What can employees in Japan do right now to tackle workplace gender inequality? In a bid to answer questions like this, Deepen the Dialogue, was held once again in Tokyo on March 1 at the IBM Japan Headquarters. And this time, the workshop brought together men and women from more than 40 companies, all of whom share a similar drive: they need change and are ready to contribute with whatever they can to establish it.
This was the second event from the relatively new initiative that kicked off last December. Each quarterly Deepen the Dialogue (DTD) event is open to any interested participants. The hope is to improve the notoriously poor workplace culture for women in Japan that is perpetuated by gender roles that also, as a result, negatively affect men. Another goal is to involve as many people as possible from different circles, and as the name suggests — to go deeper than a venting session to accomplish substantial change.
‘Never doubt that a small group of thoughtful, committed citizens can change the world.’ — Margaret Mead
Zane Zumbahlen, a U.S.-native and the vice president of human resources at IBM Japan, is the main organizer of the workshop series. After attending many diversity conferences in Japan, Zumbahlen said he saw an opportunity to create an “experiment in progress” that could address short-and long-term workplace issues that still very much adhere to old-fashioned gender roles.

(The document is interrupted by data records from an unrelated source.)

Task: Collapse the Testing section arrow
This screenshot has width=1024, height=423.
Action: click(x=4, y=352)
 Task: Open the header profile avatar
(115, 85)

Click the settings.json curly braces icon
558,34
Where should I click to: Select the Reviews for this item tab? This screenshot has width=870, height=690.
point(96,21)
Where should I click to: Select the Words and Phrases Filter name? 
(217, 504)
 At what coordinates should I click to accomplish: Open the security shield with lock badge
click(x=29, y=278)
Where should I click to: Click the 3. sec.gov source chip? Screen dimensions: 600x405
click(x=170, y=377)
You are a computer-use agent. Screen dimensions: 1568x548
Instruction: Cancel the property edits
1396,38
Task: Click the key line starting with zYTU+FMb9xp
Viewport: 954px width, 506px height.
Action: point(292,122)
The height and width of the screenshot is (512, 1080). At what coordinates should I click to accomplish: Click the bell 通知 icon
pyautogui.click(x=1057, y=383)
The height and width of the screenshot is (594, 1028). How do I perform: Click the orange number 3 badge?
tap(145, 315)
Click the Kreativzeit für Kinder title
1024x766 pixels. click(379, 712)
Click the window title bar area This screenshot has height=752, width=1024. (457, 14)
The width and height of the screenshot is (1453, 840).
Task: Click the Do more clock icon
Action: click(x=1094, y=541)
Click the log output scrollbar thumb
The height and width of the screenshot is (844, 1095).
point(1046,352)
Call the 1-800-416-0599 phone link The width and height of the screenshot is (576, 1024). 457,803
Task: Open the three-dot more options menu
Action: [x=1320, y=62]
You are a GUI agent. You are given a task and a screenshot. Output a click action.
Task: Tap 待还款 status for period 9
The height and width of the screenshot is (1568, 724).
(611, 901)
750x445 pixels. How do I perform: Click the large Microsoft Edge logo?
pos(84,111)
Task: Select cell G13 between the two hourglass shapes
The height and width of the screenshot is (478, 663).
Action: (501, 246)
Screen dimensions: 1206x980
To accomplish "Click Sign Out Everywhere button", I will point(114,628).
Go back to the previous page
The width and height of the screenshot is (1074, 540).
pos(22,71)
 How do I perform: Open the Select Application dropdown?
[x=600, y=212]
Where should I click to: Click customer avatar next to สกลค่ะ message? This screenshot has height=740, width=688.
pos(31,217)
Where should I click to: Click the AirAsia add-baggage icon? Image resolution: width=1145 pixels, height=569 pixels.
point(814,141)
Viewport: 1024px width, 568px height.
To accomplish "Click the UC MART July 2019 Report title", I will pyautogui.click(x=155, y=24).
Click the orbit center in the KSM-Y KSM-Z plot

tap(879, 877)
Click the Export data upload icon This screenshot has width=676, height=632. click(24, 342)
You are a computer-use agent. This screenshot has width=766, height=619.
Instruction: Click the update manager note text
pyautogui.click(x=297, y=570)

DTD is modeled after a concept by the late cultural anthropologist Margaret Mead: “Never doubt that a small group of thoughtful, committed citizens can change the world,” Zumbahlen said. It also leans toward a shifting away from the gender equality movement as an issue about women for women. Instead of modeling it after other conferences that are built on listening, learning, networking and considering deployment of ideas in one’s own organization, DTD’s focus is to “share, talk, create, network, partner, own and experiment in a group-cohesion fashion,” Zumbahlen said.
[The event] leans toward a shifting away from the gender equality movement as an issue about women for women.
Zumbahlen has a volunteer support team including Amanda Chehrezad, who works at the Girl Scouts of America branch in Japan and Graeme Smith, a New Zealander who is the director HR marketing and sales Japan at Philip Morris International, as well as other staff from IBM Japan. While IBM is an organizer and perhaps a model company with 39 female executives and seven female vice presidents, the event itself is to address issues in Japan as a whole.
Who attends and why?
For the March event, the 3-hour long weekday-night workshop started with networking time and guest speakers like Tokyo-based diversity and inclusion consultant Jennifer Shinkai, minister-counselor for public affairs at the U.S. Embassy-Tokyo Margot Carrington, as well as Zumbahlen as emcee.
That kicked off a high-energy night of small-group discussion for the 88 attendees — 23 men and 65 women, of whom roughly 60 percent were foreign and 30 percent Japanese. The group included parents and high schoolers, as well as more than 16 high-level managers and beginner-to-mid-level employees from companies like Apple, McDonald’s, Phillip Morris, 3M, Link Motivation and the Tokyo American Club. Sessions are mostly in English, but one future goal is to make it more bilingual, Zumbahlen said.
Issues and concerns that drive participation run the gambit from sexual harassment to pay inequality to issues with daycare and other family needs that are still considered mainly a woman’s responsibility in Japan. One foreign manager in attendance said he showed up not only because he is raising daughters in Japan but also because several longtime female employees left his Tokyo-based company due to harassment while working under male colleagues.
One [participant] said he showed up not only because he is raising daughters in Japan but also because several longtime female employees left his Tokyo-based company due to harassment.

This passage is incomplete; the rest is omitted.